Comparison Table: Undernutrition vs. Overnutrition
| Feature | Undernutrition | Overnutrition (including Obesity) |
|---|---|---|
| Underlying Problem | Insufficient intake or poor absorption of energy and/or specific nutrients (vitamins, minerals). | Excessive intake of energy and nutrients, leading to harmful fat accumulation. |
| Manifestations | Stunting (low height-for-age), wasting (low weight-for-height), underweight, and micronutrient deficiencies. | Overweight, obesity (BMI > 30), and diet-related non-communicable diseases. |
| Primary Causes | Poverty, food insecurity, poor sanitation, lack of dietary diversity, and recurrent illness. | Nutritional transition, sedentary lifestyle, cheap energy-dense processed foods, and aggressive marketing. |
| Associated Health Risks | Compromised immunity, developmental delays, increased mortality, and higher susceptibility to infectious diseases. | Cardiovascular disease, type 2 diabetes, certain cancers, musculoskeletal disorders, and chronic inflammation. |
| Common Coexistence | Can exist in the same individual (e.g., obese with micronutrient deficiency) or household (e.g., obese mother with stunted child). | Part of the same malnutrition spectrum, often with shared root causes like unhealthy food systems. |
| Long-Term Effects | Stunting and early undernutrition can predispose to obesity and metabolic diseases in later life. | Obesity from an early age significantly increases the risk of chronic diseases throughout adulthood. |
Solutions: Implementing Double-Duty Actions
Traditional approaches that tackle undernutrition and overnutrition as separate issues are no longer sufficient. To effectively address the DBM, the WHO advocates for a shift towards 'double-duty actions'—integrated policies and interventions that address both forms of malnutrition simultaneously. Examples of such strategies include:
- Strengthening Food Systems: Ensuring access to nutritious, high-quality, and affordable foods while regulating the production and marketing of unhealthy processed items.

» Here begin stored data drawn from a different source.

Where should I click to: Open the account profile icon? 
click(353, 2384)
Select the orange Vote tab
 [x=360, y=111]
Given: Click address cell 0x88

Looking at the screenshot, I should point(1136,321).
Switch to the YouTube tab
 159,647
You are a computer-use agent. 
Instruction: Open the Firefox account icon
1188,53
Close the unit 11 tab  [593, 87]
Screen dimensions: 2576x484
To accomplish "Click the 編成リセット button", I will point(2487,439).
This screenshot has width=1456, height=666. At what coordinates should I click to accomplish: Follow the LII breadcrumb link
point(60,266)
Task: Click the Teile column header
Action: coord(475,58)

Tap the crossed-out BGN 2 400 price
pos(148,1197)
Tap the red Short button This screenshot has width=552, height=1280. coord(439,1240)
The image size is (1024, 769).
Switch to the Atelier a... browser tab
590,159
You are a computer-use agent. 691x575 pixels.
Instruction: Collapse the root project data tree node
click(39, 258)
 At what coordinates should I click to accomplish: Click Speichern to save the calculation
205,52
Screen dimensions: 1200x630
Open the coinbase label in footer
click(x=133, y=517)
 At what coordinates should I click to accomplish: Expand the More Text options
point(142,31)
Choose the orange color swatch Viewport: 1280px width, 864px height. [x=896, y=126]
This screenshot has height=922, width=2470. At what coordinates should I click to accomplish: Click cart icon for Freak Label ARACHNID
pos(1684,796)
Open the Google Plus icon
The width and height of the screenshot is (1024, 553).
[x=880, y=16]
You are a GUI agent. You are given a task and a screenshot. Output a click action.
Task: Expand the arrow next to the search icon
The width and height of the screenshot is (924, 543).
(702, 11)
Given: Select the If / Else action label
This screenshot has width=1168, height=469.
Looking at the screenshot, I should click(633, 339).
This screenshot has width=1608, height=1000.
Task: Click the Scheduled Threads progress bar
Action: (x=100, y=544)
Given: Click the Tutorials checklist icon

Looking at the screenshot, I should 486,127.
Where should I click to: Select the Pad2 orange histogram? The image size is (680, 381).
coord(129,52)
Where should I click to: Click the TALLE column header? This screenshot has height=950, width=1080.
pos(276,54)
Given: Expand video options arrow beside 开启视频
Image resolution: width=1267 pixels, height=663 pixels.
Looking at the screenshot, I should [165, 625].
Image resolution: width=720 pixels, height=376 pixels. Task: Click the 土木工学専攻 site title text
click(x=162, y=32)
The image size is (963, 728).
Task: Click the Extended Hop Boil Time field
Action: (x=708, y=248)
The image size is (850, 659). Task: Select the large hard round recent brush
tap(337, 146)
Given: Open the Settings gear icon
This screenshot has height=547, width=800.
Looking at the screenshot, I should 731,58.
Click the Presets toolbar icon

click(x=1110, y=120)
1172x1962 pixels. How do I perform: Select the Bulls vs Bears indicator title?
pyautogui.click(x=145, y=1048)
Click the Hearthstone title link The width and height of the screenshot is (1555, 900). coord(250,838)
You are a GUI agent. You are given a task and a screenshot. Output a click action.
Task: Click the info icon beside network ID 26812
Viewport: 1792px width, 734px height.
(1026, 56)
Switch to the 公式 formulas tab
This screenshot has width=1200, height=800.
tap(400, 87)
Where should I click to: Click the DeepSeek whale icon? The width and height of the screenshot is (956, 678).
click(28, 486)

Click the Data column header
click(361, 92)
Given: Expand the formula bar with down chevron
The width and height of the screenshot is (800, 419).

- Health System Improvements: Equipping health systems, particularly primary care, to provide integrated prevention and treatment for both undernutrition and diet-related NCDs.
- Maternal and Child Nutrition Programs: Designing and implementing programs that promote breastfeeding and provide nutritionally-sound complementary feeding, avoiding formulas that can increase obesity risk.
- School Food Policies: Developing and enforcing school food standards that increase the availability of healthy options and limit unhealthy food purchases.
- Promoting Physical Activity: Creating safe environments and promoting active lifestyles for both children and adults to help balance energy intake.
Conclusion
Obesity is unequivocally one side of the double burden of malnutrition, a growing global health crisis characterized by the simultaneous existence of undernutrition and overnutrition. This dual challenge is driven by complex factors, including the nutritional transition and globalization of unhealthy food systems, and has severe consequences for individual and public health. Moving forward, confronting this crisis requires a paradigm shift from siloed interventions to coordinated, double-duty actions that address the shared drivers of all forms of malnutrition. By tackling the DBM holistically, policymakers can create a healthier future for all populations and work towards achieving sustainable development goals.